Marco flashed him a smile and touched his shoulder lightly in passing as he left.

“Travelers, Jean. We are Travelers.”

 

 

**Day Fifteen**

They were walking together down the hall. Jean had no idea which hall, considering everything looked exactly the same to him still, with that awful dim lighting and utter lack of decoration, unless you were counting empty space as decoration. Marco had longer legs but Jean had no problem keeping up with him at all.

Time was hard to keep track of when there were no windows and this not-world didn’t seem to understand the beautiful concept of clocks and watches. Jean asked Marco and he shrugged, saying something about linear time not serving a purpose here.

“The queen’s ability deals with manipulating time, so there’s no real point.”

“You have a queen?”

Marco curled his hands into his pockets and nodded. “Queen Historia. You won’t meet her. In any case, Hanji developed our teleportation system by taking shreds of her soul and…” he trailed off with a frown and a red flush tinted his cheeks. “Actually, I’m not sure how it works exactly, but I know Hanji developed it based off her power.”

“What about you?” Jean asked as they came to a stop in front of what he supposed was Marco’s door. He still couldn’t tell the difference between anything. He raised an eyebrow at him, not stepping through even though the door hissed open automatically. “Your, you know. Freaky superpower thing. You’ve got one too, right? Since you’re…whatever you are.”

For a moment, Jean thought he wouldn’t reply, something hard and flat in Marco’s expression. He remembered the fall. He remembered a different pair of eyes present with him in the dark.

“Difficult to explain,” he said slowly, dropping his gaze and turning his face away. In profile, the bones of his face seemed even sharper beneath his dark skin. He looked very human and Jean’s fingers itched to trace the pathway of freckles, the oddly delicate bend of his neck, just to see if he felt human, too.

“I can see souls. I can touch them.” He lifted one hand and Jean felt entranced, prey frozen in its predator’s gaze. There was a perfectly straight line of freckles the traveled the length of his hand and down his ring finger. Marco’s hand stopped bare inches from his chest and he shivered at the not-quite-touch. He tried to shift back, but there was a slight tugging sensation that kept him in place.
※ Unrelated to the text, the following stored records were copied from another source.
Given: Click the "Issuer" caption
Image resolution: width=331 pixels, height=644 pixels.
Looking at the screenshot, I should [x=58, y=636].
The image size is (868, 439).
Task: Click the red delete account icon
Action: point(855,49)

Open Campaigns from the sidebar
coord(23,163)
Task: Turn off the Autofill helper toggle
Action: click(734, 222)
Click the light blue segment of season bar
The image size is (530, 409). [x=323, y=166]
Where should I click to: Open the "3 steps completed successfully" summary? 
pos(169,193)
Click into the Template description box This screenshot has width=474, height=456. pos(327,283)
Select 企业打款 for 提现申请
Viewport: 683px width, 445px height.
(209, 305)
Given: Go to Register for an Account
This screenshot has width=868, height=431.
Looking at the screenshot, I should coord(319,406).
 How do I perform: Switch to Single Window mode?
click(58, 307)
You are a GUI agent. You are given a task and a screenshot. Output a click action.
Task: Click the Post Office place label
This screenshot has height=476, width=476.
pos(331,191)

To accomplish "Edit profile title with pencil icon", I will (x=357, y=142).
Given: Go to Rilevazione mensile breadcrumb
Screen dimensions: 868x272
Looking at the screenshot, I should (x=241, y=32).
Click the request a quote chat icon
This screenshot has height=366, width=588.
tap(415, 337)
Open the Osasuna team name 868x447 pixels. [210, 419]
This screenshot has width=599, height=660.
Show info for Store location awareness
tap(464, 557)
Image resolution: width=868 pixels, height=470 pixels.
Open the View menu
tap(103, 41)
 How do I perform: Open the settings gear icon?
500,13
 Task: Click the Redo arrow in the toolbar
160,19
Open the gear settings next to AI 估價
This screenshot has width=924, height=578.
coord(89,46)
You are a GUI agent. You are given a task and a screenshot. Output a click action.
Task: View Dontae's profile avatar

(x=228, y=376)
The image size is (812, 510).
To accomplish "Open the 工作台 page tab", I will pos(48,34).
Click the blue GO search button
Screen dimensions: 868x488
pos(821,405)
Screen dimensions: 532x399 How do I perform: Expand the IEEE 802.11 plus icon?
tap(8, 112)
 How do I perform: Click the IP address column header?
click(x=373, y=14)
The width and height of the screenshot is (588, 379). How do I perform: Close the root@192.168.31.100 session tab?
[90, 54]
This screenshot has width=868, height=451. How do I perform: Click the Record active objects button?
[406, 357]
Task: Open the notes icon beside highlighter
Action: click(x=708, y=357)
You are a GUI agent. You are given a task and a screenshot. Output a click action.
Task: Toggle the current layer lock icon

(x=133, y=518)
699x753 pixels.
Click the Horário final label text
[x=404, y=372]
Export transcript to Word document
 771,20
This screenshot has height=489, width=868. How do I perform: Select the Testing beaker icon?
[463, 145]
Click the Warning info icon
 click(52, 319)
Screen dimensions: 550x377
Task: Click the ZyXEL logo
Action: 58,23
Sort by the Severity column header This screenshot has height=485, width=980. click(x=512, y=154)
“Doesn’t sound so scary,” Jean managed to say hoarsely, even though he hadn’t been so afraid of Marco since the first day they had met. His heart was thrumming with the fear and a something that wanted Marco to stretch out just a little farther, so his hand pressed against him. The other man smiled, soft, sad, pained. He dropped his hand, flexing his fingers at his side.

“It’s more dangerous than you’d think. Nothing can live without a soul, Jean.”

 

 

 

 

It was late. Jean couldn’t sleep, staring at the mounded shape of Marco huddled beneath his blankets across the room. He had been thinking about all the implications of what he had said earlier, had been thinking about the strange rule of the Titans. _If they can’t see you, they can’t touch you. If they touch you, they can kill you._

“Marco,” he called out quietly, to see if he was truly asleep. A vague questioning noise emerged from the blankets.

“What do they look like?”

“What does what look like, Jean?” He yawned widely mid-sentence, voice drowsy and heavy.

“Souls.”

There was a long pause, nothing to fill the silence but the sound of their breath.

“They’re…all different.”

“What about mine?”

There was the sound of rustling as Marco flipped over. Jean couldn’t see his face in the distance and the dark, and suddenly wished there was a light so he could.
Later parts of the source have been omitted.